James Wilson jwilson at rochester.rr.com
Sun Aug 9 11:15:14 CEST 1998


-----Original Message-----
From: James Wilson <jwilson at rochester.rr.com>
To: mud-dev at kanga.nu <mud-dev at kanga.nu>
Date: Sunday, August 09, 1998 2:06 AM
Subject: lurker emerges


[snip]


>As I see it, not having gone the whole nine and tested it out, using a
>single, select()ing thread to do all your stuff would work fine if each
>operation is bounded by some small
>amount of time. That is, if you spend too much time in processing the
>received action,
>your responsiveness to pending requests goes down. I'm not sure how or if
>this issue is solved in the select()-based http servers, and am looking at
>the source code to try to suss it out. How do they deal with a request for
a
>bigass file? Do all the ripe sockets wait to be select()ed while the bigass
>file is sent on its merry way? News at 11.

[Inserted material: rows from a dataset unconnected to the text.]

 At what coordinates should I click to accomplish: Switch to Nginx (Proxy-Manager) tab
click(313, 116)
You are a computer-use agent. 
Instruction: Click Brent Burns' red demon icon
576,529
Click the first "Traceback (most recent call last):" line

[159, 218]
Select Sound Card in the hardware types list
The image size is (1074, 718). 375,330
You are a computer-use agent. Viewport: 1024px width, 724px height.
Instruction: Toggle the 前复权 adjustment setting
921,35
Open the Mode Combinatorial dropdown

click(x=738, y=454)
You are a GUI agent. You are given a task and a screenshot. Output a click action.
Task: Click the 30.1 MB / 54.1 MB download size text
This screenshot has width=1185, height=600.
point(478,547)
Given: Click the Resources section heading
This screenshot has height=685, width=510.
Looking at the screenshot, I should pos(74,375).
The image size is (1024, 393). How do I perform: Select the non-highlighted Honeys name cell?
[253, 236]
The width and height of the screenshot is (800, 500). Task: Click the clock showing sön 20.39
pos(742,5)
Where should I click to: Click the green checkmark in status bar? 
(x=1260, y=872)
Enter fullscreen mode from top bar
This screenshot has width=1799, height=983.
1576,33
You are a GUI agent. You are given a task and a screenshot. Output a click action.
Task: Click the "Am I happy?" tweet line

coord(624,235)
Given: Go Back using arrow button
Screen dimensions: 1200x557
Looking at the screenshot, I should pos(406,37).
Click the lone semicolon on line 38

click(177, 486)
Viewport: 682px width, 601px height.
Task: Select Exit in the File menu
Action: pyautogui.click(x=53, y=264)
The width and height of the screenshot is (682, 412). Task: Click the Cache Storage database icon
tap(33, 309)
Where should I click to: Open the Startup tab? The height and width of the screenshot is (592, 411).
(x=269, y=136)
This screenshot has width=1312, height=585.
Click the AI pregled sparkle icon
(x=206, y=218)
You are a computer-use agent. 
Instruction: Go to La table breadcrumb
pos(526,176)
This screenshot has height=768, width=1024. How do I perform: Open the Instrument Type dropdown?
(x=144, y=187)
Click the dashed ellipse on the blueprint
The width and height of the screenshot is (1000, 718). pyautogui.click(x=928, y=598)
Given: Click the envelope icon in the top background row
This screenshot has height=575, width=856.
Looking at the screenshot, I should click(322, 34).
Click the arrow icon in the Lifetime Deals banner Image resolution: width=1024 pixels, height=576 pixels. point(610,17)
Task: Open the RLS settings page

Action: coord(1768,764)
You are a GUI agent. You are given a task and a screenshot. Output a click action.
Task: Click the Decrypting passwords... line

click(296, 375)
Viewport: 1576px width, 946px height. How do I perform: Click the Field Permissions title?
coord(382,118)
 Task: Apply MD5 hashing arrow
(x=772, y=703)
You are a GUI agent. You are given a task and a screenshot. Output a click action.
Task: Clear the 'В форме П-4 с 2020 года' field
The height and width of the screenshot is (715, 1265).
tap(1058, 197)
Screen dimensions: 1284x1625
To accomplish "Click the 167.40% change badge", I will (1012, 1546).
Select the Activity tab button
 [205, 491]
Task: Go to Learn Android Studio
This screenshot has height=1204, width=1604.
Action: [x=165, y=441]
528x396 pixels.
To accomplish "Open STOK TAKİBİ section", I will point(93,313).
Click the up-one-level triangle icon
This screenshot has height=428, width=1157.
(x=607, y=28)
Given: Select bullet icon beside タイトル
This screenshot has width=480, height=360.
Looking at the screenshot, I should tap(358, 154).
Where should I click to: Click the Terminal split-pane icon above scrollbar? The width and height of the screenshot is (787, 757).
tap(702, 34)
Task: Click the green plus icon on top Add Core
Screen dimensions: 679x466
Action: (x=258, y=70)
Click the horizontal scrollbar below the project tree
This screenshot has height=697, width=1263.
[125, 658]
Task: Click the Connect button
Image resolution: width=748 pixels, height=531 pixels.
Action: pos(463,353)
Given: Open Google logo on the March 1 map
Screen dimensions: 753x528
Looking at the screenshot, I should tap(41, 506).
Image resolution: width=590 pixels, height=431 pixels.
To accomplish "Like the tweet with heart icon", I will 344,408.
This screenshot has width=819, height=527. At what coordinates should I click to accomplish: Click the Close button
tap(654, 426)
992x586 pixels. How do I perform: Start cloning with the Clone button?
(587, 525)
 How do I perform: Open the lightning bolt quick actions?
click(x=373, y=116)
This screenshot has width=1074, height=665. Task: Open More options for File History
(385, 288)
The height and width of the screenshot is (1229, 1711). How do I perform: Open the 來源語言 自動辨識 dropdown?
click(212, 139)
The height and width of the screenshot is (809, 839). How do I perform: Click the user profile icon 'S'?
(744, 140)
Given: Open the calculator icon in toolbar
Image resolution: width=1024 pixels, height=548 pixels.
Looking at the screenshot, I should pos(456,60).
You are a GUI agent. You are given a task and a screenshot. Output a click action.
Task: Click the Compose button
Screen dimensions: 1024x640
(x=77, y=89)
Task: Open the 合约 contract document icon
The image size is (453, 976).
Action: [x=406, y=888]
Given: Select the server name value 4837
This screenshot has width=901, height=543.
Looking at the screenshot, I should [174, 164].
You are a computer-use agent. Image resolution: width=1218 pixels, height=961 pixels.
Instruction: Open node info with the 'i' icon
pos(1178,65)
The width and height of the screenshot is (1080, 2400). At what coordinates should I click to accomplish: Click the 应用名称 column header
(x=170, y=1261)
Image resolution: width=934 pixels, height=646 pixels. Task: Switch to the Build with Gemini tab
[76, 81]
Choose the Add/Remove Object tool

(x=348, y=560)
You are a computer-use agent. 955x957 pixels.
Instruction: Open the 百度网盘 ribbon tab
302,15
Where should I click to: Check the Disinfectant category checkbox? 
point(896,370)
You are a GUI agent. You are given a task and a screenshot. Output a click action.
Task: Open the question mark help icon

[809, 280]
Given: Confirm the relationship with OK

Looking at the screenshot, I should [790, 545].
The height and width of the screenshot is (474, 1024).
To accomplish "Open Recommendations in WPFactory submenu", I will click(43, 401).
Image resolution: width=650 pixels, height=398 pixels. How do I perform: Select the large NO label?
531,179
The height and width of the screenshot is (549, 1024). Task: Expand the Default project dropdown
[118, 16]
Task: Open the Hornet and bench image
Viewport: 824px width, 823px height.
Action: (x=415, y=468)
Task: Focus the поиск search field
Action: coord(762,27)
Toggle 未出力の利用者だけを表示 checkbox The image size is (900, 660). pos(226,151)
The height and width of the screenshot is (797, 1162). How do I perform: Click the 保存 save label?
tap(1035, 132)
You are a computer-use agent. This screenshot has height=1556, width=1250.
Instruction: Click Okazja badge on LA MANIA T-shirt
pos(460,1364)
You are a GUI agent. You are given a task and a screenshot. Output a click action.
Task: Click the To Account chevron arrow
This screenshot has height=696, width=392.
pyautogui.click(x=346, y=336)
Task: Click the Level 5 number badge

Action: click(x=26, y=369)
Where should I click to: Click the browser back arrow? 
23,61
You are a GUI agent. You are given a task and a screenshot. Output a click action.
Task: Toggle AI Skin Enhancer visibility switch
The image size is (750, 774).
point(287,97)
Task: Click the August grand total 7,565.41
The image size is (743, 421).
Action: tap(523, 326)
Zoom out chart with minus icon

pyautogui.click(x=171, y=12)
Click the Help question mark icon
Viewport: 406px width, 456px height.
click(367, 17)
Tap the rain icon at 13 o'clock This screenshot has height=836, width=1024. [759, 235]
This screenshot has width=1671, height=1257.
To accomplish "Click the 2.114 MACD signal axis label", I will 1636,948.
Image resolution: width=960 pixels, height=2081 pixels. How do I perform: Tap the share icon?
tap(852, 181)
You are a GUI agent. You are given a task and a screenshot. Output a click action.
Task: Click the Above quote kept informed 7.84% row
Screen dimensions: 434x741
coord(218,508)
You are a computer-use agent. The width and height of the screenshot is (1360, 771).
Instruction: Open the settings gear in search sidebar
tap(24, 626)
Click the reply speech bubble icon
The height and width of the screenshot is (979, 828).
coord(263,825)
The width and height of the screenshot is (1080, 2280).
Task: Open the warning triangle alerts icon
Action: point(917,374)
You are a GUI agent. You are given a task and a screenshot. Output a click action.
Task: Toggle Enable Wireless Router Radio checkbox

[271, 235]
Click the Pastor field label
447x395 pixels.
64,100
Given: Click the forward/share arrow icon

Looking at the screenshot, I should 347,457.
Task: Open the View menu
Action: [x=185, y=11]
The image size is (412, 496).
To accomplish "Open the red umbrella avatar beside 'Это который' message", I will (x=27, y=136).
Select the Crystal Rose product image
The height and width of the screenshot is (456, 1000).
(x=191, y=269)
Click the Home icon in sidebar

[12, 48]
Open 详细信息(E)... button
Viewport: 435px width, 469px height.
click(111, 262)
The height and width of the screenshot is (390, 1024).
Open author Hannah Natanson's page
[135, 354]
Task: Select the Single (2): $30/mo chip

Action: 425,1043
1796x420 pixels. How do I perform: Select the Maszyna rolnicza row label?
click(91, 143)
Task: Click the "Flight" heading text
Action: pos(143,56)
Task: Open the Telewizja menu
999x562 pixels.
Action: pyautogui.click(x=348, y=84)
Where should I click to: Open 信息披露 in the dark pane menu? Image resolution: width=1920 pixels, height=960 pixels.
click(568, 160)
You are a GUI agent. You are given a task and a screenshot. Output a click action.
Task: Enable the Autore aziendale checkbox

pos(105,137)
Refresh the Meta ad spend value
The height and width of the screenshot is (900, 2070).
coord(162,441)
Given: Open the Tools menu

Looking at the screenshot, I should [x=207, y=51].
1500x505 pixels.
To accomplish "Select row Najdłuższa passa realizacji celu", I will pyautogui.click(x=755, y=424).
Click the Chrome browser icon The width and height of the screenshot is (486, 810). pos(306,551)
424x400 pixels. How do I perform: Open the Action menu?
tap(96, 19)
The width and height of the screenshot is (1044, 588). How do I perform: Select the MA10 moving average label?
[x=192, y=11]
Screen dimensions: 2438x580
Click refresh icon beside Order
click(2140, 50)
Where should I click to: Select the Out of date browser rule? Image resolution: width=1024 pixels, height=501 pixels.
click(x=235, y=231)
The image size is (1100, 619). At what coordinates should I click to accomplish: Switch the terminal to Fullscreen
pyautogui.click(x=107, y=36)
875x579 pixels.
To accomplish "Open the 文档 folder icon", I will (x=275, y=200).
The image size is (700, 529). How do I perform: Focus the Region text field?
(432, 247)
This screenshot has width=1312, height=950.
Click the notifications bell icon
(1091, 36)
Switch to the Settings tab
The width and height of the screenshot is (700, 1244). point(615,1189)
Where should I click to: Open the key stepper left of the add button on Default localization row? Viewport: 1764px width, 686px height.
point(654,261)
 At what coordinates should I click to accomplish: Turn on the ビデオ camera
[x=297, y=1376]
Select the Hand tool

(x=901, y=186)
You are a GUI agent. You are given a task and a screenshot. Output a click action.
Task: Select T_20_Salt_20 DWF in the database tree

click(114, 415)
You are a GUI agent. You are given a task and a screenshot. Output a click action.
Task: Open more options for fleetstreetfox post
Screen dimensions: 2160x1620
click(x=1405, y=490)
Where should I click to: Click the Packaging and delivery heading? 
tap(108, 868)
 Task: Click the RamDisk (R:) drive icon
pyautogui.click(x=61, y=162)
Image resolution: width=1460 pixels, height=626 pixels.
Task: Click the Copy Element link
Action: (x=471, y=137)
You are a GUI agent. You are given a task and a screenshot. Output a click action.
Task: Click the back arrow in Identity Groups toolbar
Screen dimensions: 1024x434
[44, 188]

update: thttpd uses select() for multiplexing its output as well as its
input. Thus the bigass file's transmission is interleaved with all other
sent files.

>The simplest way of serializing mud processes would be to lock the database
>and heap of in-memory mud objects for every transaction. It seems to me
this
>would reduce the system to one essentially identical to the single-threaded
>select() server. The lockless system described in the FAQ could be an
>improvement on this. In this system, access to the database is atomic,
while
>in-memory objects are thread-local and competing modifications get resolved
>with a repeat of the modifying event. This pushes the serialization to
>different places, namely the point at which the database is read to
generate
>the local copies and the point at which the database is written and checked
>for discrepancies. This is still an improvement because the lockless system
>allows concurrent processing once objects have been read in from the
>database. (I am still a little fuzzy on some details - how is the
collection
>of objects to 'clone' determined?  Does the cloning thread save two clones
>of the object, one 'as it was read in', and one 'production copy'? If not,
>how does it know the difference between the object's state-at-snapshot and
>the object's current database state (which might reflect modifications by
>other threads)? If a thread grabs an object and runs for a long time, will
>it see modifications to that object, or work with the old copy?)


I retract these questions after rereading the FAQ. Instead, let me ask:

1. if one obtains an object which contains a reference to another, and
then obtains the referent, does this require two DB hits? If so, perhaps a
prefetching strategy could be used: requesting object foo gets you foo
together with everything it points to (but nothing beyond that). This could
be a loss if the larger set incurs extra collisions with other threads to
the
extent that any gains from prefetching are swamped.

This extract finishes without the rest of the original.